Split-brain scenario
Besides a small downtime using HA, the other important point to be noted is that it is important for an HA cluster that only one of the NameNodes is active at a time. Otherwise, the namespace state would be divided between the two, risking data loss or other incorrect results. In order to ensure this property and prevent the so-called “split-brain scenario”.
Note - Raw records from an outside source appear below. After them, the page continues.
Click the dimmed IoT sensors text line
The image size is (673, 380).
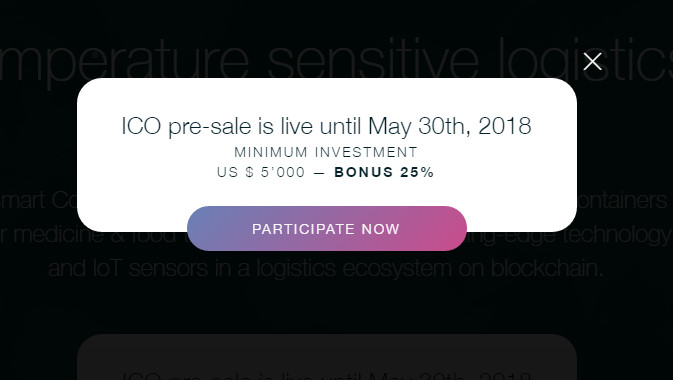326,269
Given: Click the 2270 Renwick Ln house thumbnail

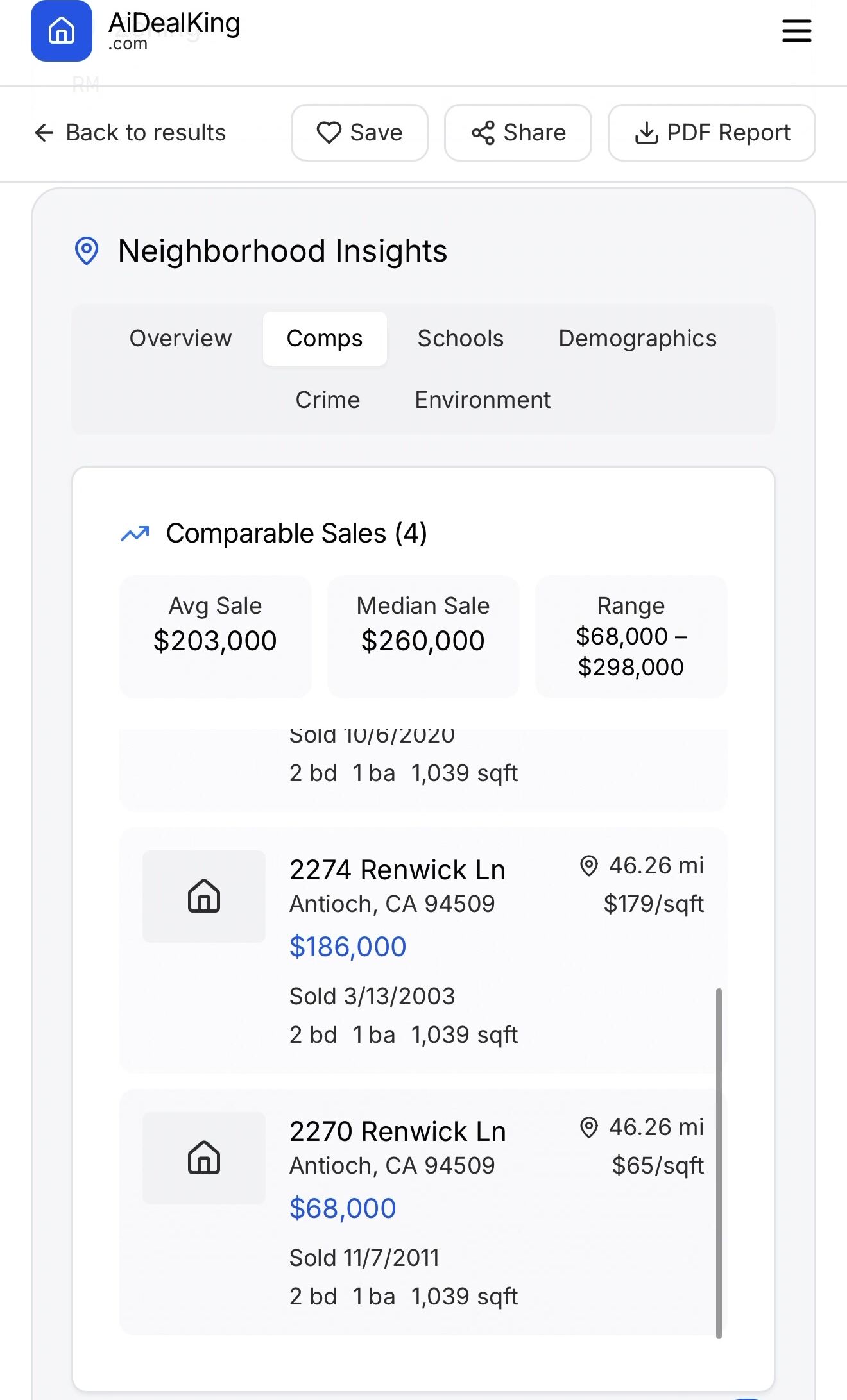Looking at the screenshot, I should click(x=204, y=1158).
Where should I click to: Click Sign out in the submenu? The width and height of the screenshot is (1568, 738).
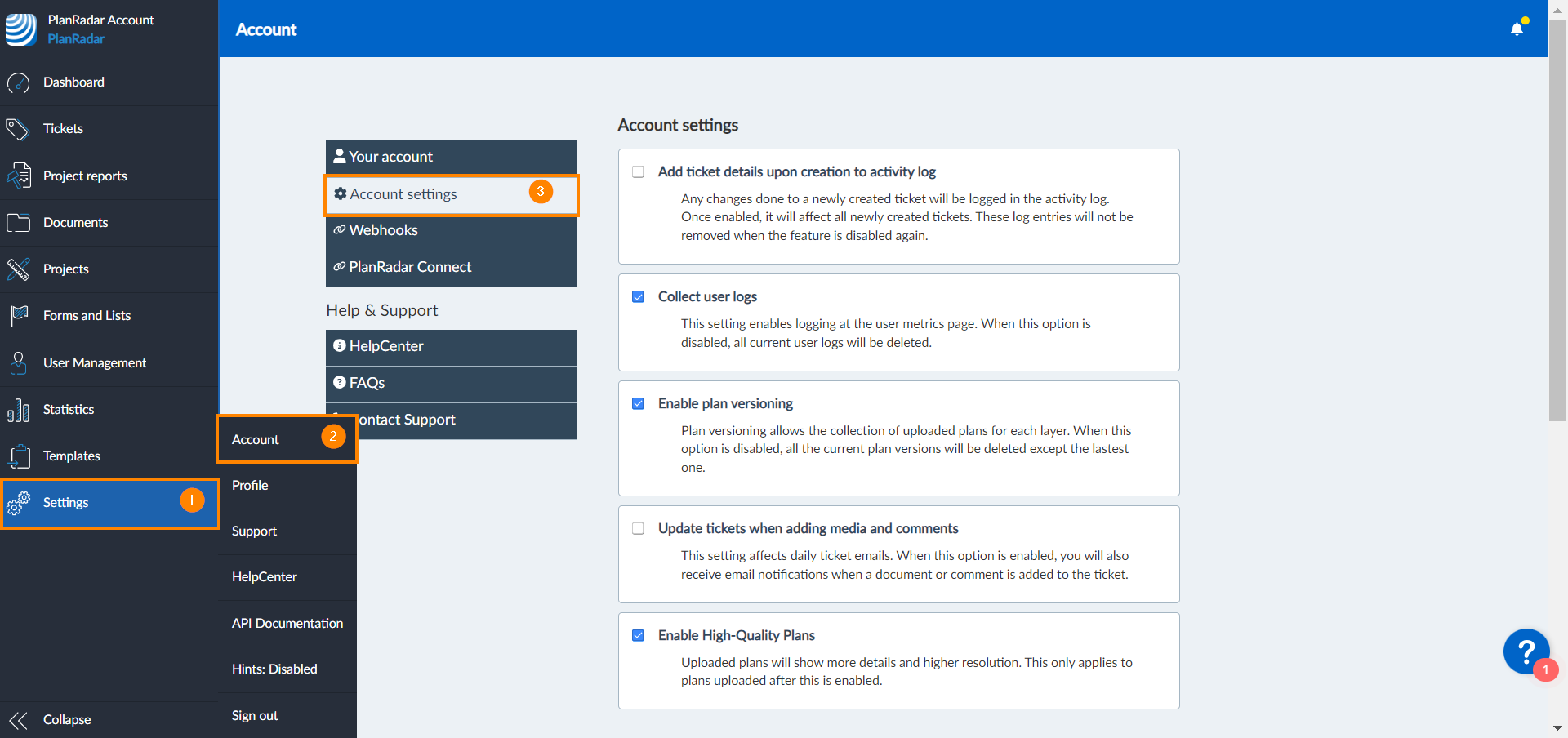tap(255, 715)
In this case, multiple master nodes think they’re in charge of the cluster, is a “time skew” on the order of perhaps 10 or more seconds between the current master node and the other master. This is however taken care by JournalNodes, they will only allow a single NameNode to be a writer at a time. During a failover, the Standby NameNode which is to become active will play the role of writing to the JournalNodes, and prevent the other NameNode from continuing in the Active state, allowing the new Active NameNode to successfully take the failover
The video tutorial
This video tutorial was created for Hadoop administrators or database administrators responsible for administering their company’s Hadoop clusters. It assumes intermediate knowledge of Hadoop and provides a step-by-step walkthrough of how to enable high availability and automatic failover using Zookeeper.
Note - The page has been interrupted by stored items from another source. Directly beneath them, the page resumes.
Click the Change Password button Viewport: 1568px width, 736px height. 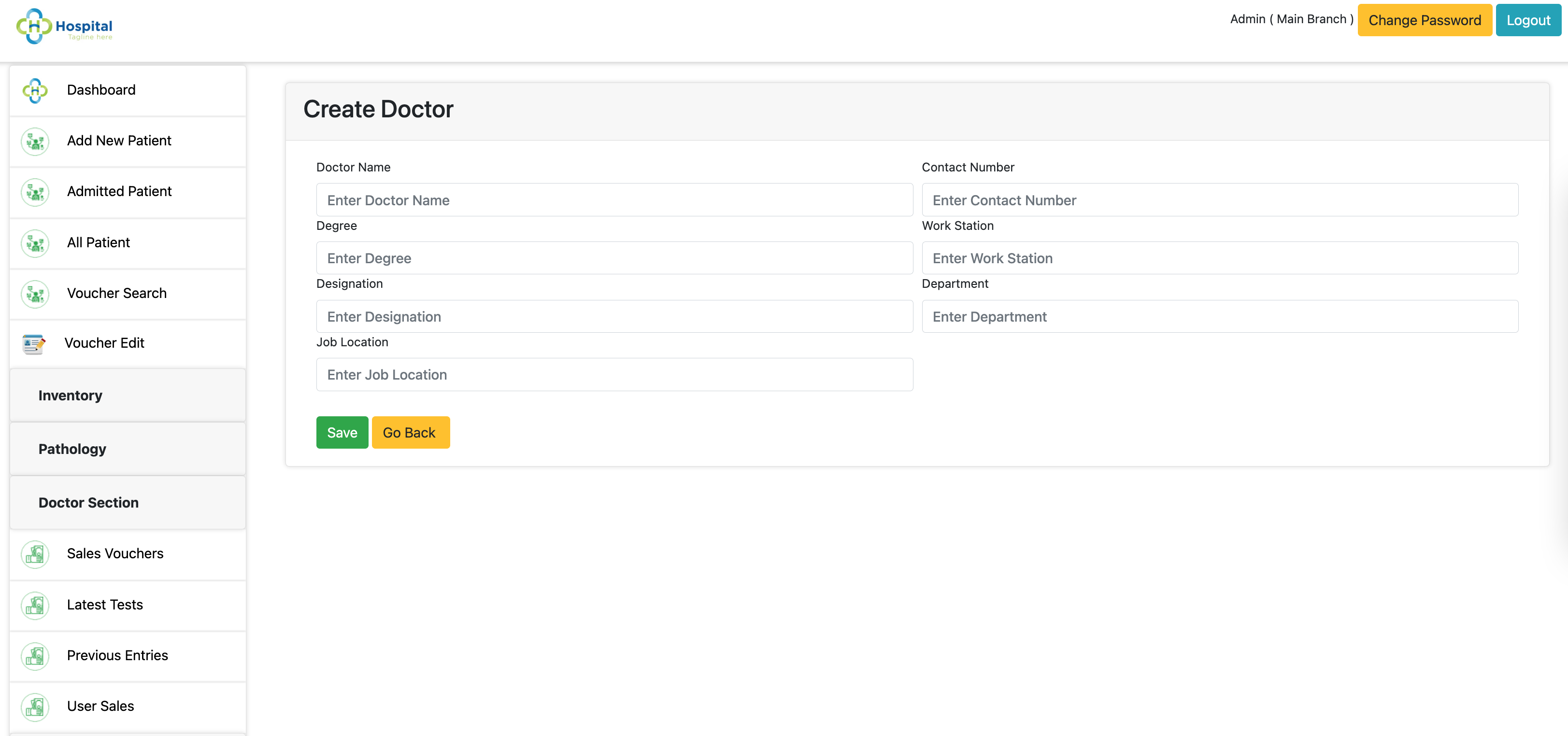point(1425,20)
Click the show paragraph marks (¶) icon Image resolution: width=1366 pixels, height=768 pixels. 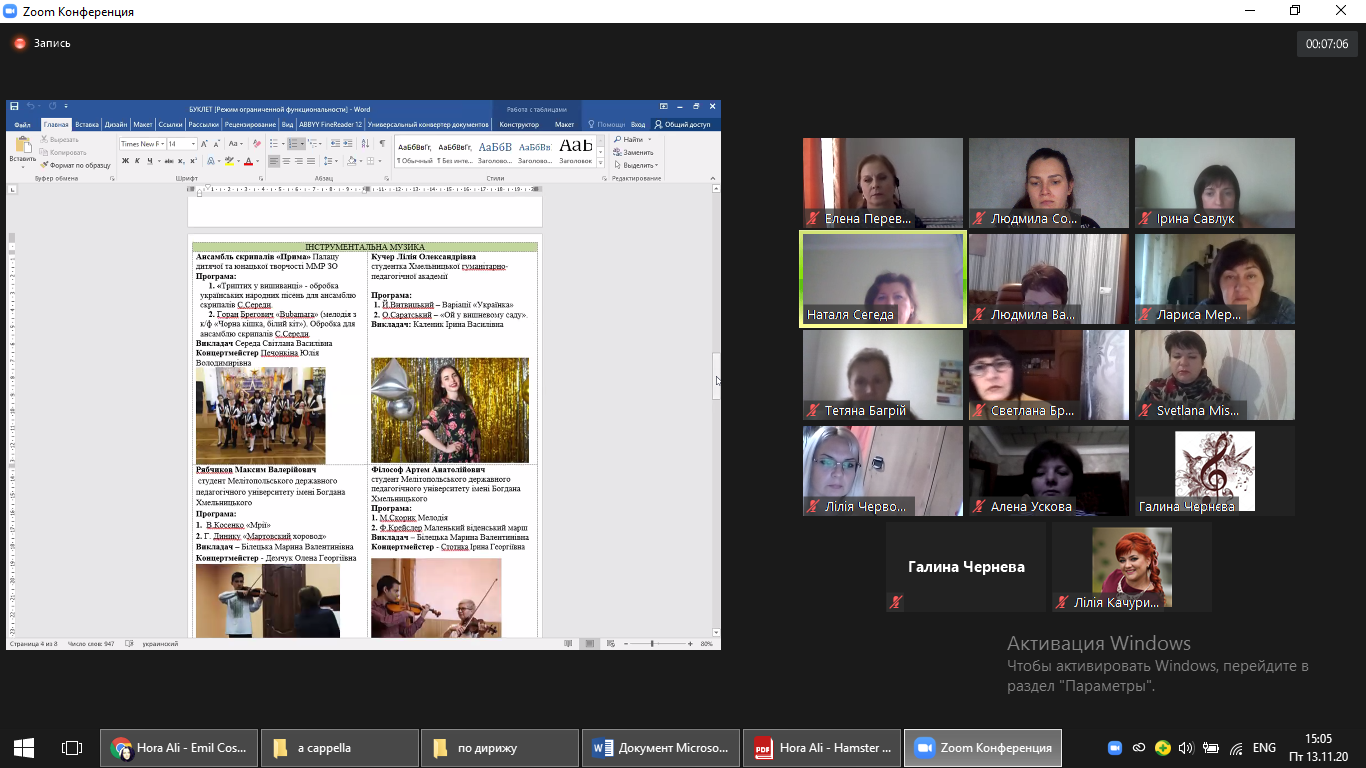382,144
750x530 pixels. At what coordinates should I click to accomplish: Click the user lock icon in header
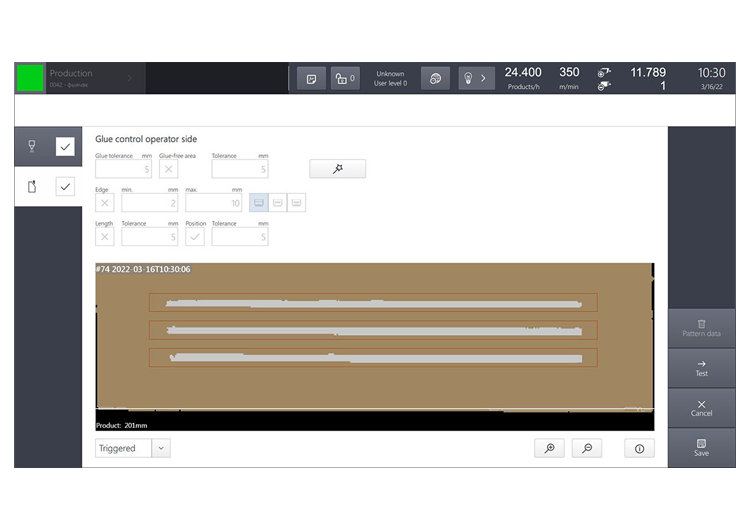[x=345, y=78]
Configuration details after HA implementation
The following changes are made in the files after implementing HA in Hadoop cluster:
core-site.xml
<configuration>
<property>
<name>fs.defaultFS</name>
<value>hdfs://nameservice1</value>
</property>
hdfs-site.xml
<configuration>
<property>
<name>dfs.nameservices</name>
<value>nameservice1</value>
</property>
<property>
<name>dfs.client.failover.proxy.provider.nameservice1</name>
<value>org.apache.hadoop.hdfs.server.namenode.ha.ConfiguredFailoverProxyProvider</value>
</property>
<property>
<name>dfs.ha.automatic-failover.enabled.nameservice1</name>
<value>true</value>
</property>
<property>
<name>ha.zookeeper.quorum</name>
<value>qa-us1-dh-db031.domain.com:2181,qa-us1-dh-db032.domain.com:2181,qa-us1dhub050.blackarrow-corp.com:2181</value>
</property>
Conclusion
Automatic Failover in Hadoop starts automatically in case of NameNode crashdown. Automatic failover adds ZooKeeper quorum and ZKFailoverController Process (ZKFC) components to an HDFS deployment. Work is going on to make Automatic failover a better process, like without starting the HDFS service and to reduce the HA time.
As per Cloudera, work was recently started to allow Hadoop configuration changes without a restart.
https://issues.apache.org/jira/browse/HADOOP-7001
https://issues.apache.org/jira/browse/HDFS-1064
A number of changes (eg HDFS-1070, HDFS-1295, and HDFS-1391) are under way to significantly improve the time it takes to restart HDFS.